Brain differences mark those with depression risk

CHICAGO (Reuters) - People who have a high family risk of developing depression had less brain matter on the right side of their brains on par with losses seen in Alzheimer's disease, U.S. researchers said on Monday. He said having a thinner right cortex may increase the risk of depression by disrupting a person's ability to decode and remember social and emotional cues from other people.


THIS DOESN'T HELP THE CASE FOR THE TALKING CURE DOES IT?


Brain scans showed a 28-percent thinning in the right cortex -- the outer layer of the brain -- in people who had a family history of depression compared with people who did not.


"The difference was so great that at first we almost didn't believe it. But we checked and re-checked all of our data, and we looked for all possible alternative explanations, and still the difference was there," said Dr. Bradley Peterson of Columbia University Medical Center and the New York State Psychiatric Institute.

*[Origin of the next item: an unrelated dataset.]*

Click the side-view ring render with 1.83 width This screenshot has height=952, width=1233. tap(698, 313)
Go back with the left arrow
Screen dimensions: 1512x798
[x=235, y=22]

His study appears in the Proceedings of the National Academy of Sciences.


The findings are based on imaging studies of 131 people aged 6 to 54 with and without a family history of depression.


The team was looking specifically for abnormalities in the brain that could signal a predisposition to depression, rather than changes that may be caused by the disease.

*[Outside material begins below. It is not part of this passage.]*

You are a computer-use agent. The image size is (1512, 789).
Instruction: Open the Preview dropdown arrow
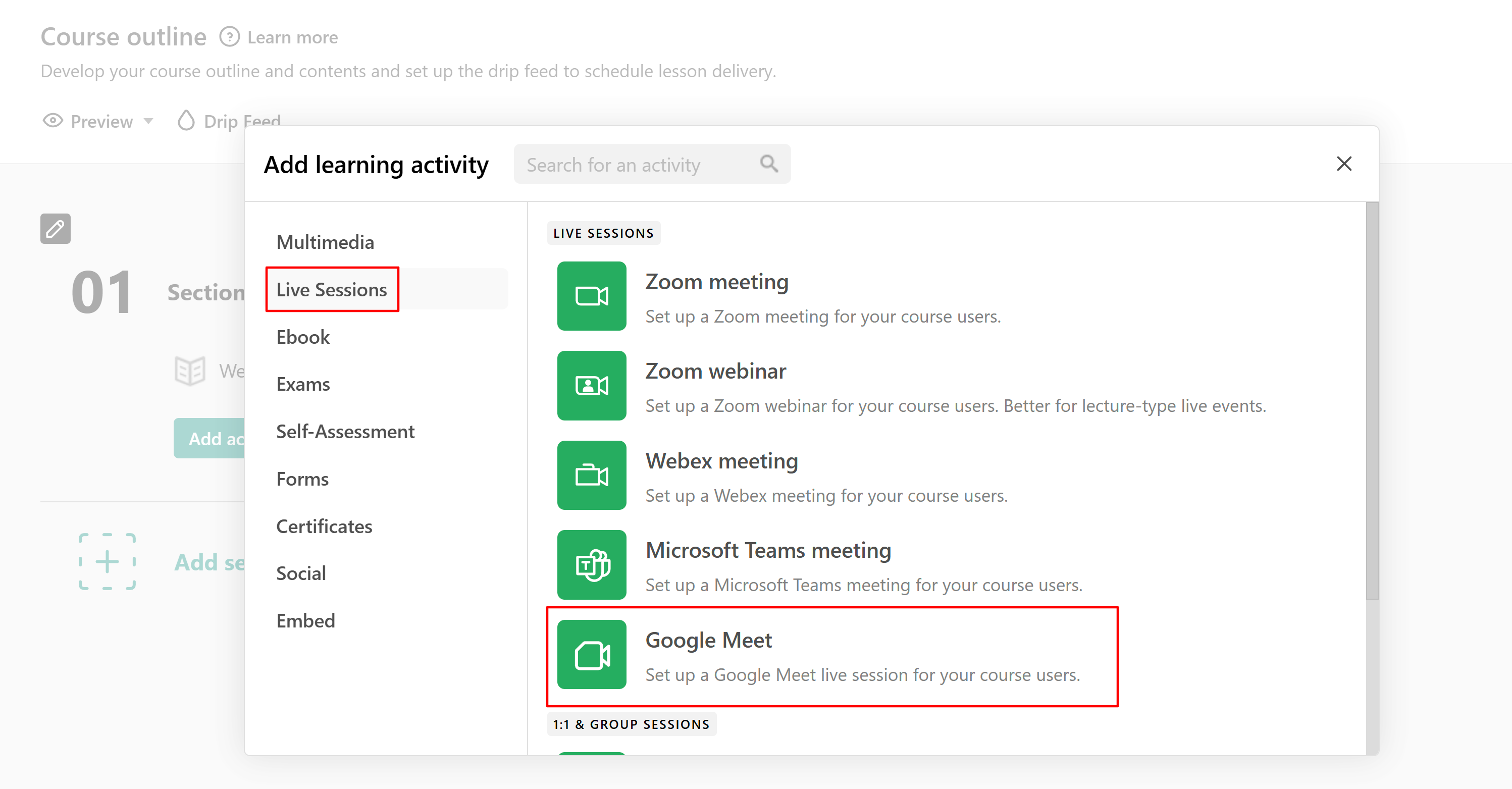148,121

The thinning on the right side was only linked with a family predisposition to depression. People who actually were depressed also had thinning on the left side of cortex.


"Because previous biological studies only focused on a relatively small number of individuals who already suffered from depression, their findings were unable to tease out whether those differences represented the causes of depressive illness, or a consequence," Peterson said.


He said having a thinner right cortex may increase the risk of depression by disrupting a person's ability to decode and remember social and emotional cues from other people.


They did memory and attention tests on the study subjects and found the less brain material a person had in the right cortex, the worse they performed on attention and memory tests.


"Our findings suggest rather strongly that if you have thinning in the right hemisphere of the brain, you may be predisposed to depression and may also have some cognitive and inattention issues," he said.


Peterson said the findings suggest medications used to treat attention problems such as stimulants might be useful in the treatment of depression in some patients.